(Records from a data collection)

= = =

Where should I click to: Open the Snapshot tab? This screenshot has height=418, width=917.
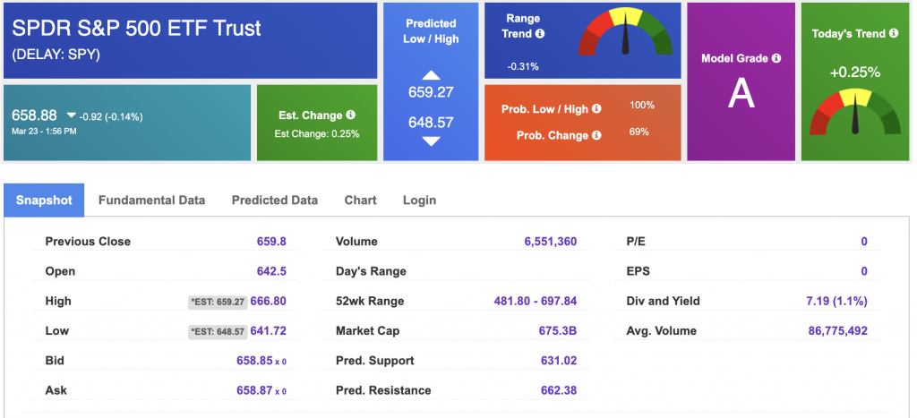pos(44,200)
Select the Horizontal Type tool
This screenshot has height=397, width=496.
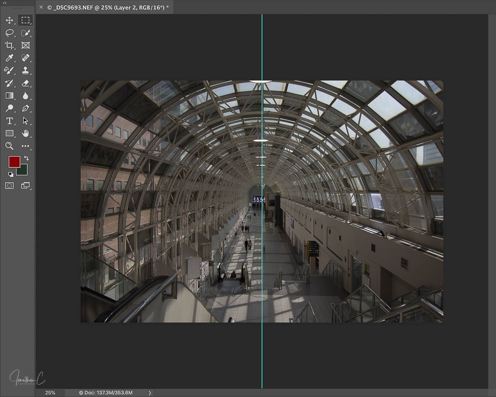click(9, 121)
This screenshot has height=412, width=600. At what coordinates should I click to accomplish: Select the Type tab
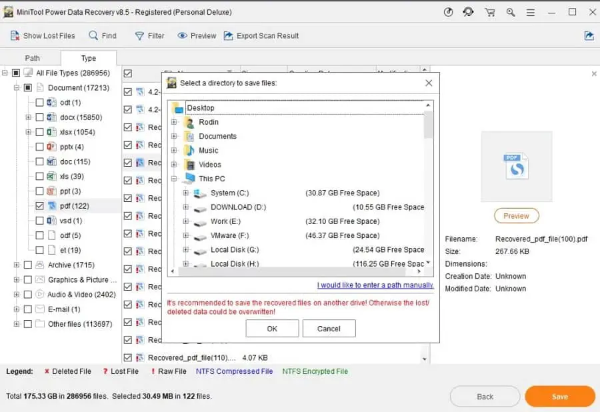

= = =

* WHAT IS NEEDED *
Find the lines above that hold "Type", then copy each of them.

* REPLY TO THE TASK *
Select the Horizontal Type tool
This screenshot has height=412, width=600. At what coordinates should I click to accomplish: Select the Type tab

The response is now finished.